From Oyez:
Facts of the case
In 2020, then-presidential candidate Joseph Biden promised to cancel up to $10,000 of federal student loan debt per borrower. After winning the election, the Biden administration announced its intent to forgive, via executive action, $10,000 in student loans for borrowers with an annual income of less than $125,000. [The plan canceled approximately $430 Billion of federal student loan debt]
Nebraska and five other states challenged the forgiveness program, arguing that it violated the separation of powers and the Administrative Procedure Act. The district court dismissed the challenge, finding that the states lacked judicial standing to sue. The U.S. Court of Appeals for the Eighth Circuit enjoined the forgiveness program pending the appeal.
Question
1. Do Nebraska and other states have judicial standing to challenge the student-debt relief program?
2. Does the student-debt relief program exceed the statutory authority of the U.S. Secretary of Education, or does it violate the Administrative Procedure Act?
Conclusion
6–3 decision for Nebraska
The Secretary of Education does not have authority under the Higher Education Relief Opportunities for Students Act of 2003 (HEROES Act) to establish a student loan forgiveness program that will cancel roughly $430 billion in debt principal and affect nearly all borrowers. Chief Justice John Roberts authored the majority opinion of the Court.
First, the Court concluded that Missouri has standing to challenge the student-debt relief program. Article III requires a plaintiff to have suffered an injury in fact—a concrete and imminent harm to a legally protected interest, like property or money—that is fairly traceable to the challenged conduct and likely to be redressed by the lawsuit.

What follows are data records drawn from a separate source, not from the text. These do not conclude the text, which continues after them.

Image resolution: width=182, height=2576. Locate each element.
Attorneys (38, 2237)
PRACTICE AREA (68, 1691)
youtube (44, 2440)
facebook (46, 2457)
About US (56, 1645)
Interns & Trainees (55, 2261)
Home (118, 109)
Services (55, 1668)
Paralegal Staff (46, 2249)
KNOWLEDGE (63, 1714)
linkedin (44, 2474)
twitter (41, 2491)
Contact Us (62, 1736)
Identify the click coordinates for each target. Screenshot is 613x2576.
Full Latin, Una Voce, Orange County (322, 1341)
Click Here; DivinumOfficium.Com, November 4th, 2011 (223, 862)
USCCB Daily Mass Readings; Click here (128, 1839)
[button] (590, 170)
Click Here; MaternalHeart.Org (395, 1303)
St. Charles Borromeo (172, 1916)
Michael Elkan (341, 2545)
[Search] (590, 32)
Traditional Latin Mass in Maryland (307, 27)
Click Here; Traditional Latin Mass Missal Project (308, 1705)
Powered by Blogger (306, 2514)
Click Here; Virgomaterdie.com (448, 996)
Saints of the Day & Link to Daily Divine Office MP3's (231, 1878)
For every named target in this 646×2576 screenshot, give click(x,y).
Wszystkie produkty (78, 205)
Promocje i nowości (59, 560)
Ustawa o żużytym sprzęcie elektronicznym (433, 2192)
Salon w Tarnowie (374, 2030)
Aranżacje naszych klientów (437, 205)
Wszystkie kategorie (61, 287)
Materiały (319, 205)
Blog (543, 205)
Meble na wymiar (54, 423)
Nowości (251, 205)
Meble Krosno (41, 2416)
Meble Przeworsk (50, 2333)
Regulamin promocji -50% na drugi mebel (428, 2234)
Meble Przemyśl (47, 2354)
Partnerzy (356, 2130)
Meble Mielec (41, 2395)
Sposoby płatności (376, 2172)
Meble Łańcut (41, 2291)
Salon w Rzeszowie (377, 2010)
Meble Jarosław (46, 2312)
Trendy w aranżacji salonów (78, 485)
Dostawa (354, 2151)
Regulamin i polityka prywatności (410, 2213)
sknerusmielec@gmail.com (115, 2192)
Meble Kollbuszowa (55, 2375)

Here, the Secretary’s plan would cost MOHELA, a nonprofit government corporation created by Missouri to participate in the student loan market, an estimated $44 million a year in fees, and the harm to MOHELA in the performance of its public function is an injury to Missouri itself.
Second, the Court determined that the HEROES Act’s authorization of the Secretary to “waive or modify” existing statutory or regulatory provisions applicable to financial assistance programs under the Education Act does not extend to canceling $430 billion of student loan principal. The Act permits the Secretary to “modify” statutory provisions but only “moderately or in minor fashion” as the term is ordinarily used. The “modifications” challenged here create a novel and fundamentally different loan forgiveness program that Congress could not have intended to permit. And the power to “waive” does not remotely resemble how such power has been used on prior occasions, where it was simply used to nullify particular legal requirements.
Third, the Court rejected the Secretary’s argument that the unprecedented nature of the COVID-19 pandemic justified the unprecedented nature of the the debt cancellation plan. Citing its recent decision in West Virginia v. EPA, the Court expressed hesitance that Congress could have intended to confer such authority on the Secretary and not retain it for itself.
Justice Amy Coney Barrett authored a concurring opinion.
Justice Elena Kagan authored a dissenting opinion, in which Justices Sonia Sotomayor and Ketanji Brown Jackson joined.